[START Records to process]
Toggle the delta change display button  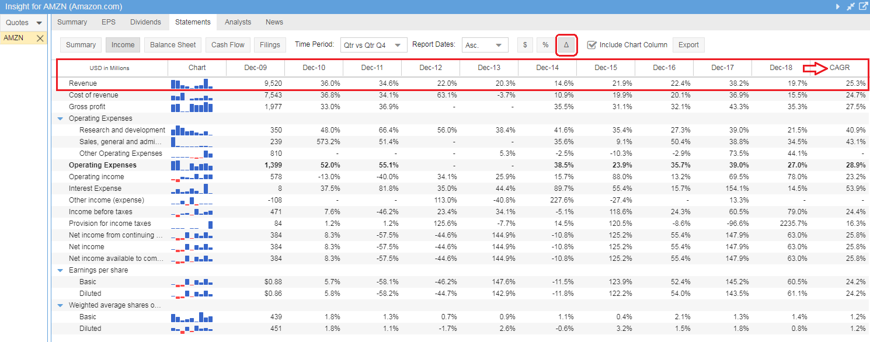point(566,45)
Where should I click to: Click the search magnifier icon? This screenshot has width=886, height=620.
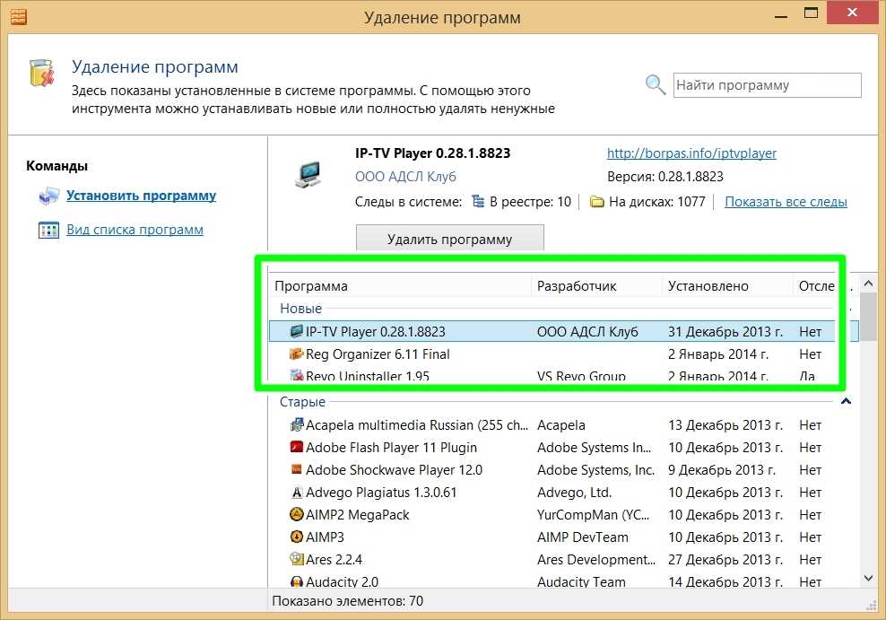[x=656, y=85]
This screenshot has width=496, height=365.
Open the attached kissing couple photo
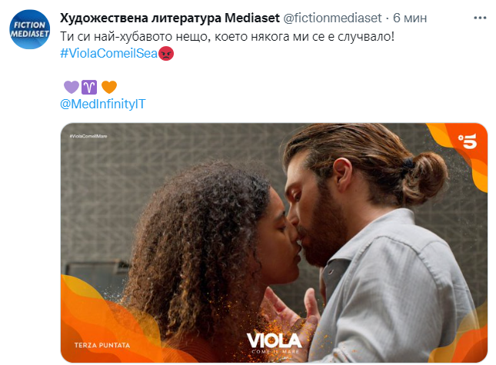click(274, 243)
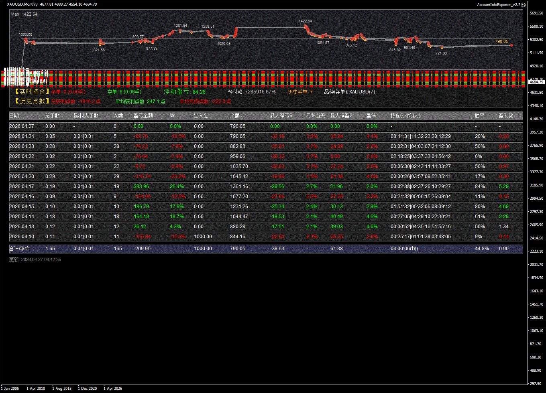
[END Records to process]
**What is being asked:**
Please write out the lines again, starting at the line that has "This screenshot has width=496, height=365." and stopping after the last line above, with the requests included and the pictures left out. Scale every coordinate in the answers by 1.55 and round each to a whole number, with halves rounded up.

**Task answer:**
This screenshot has width=496, height=365.
Open the attached kissing couple photo
click(425, 377)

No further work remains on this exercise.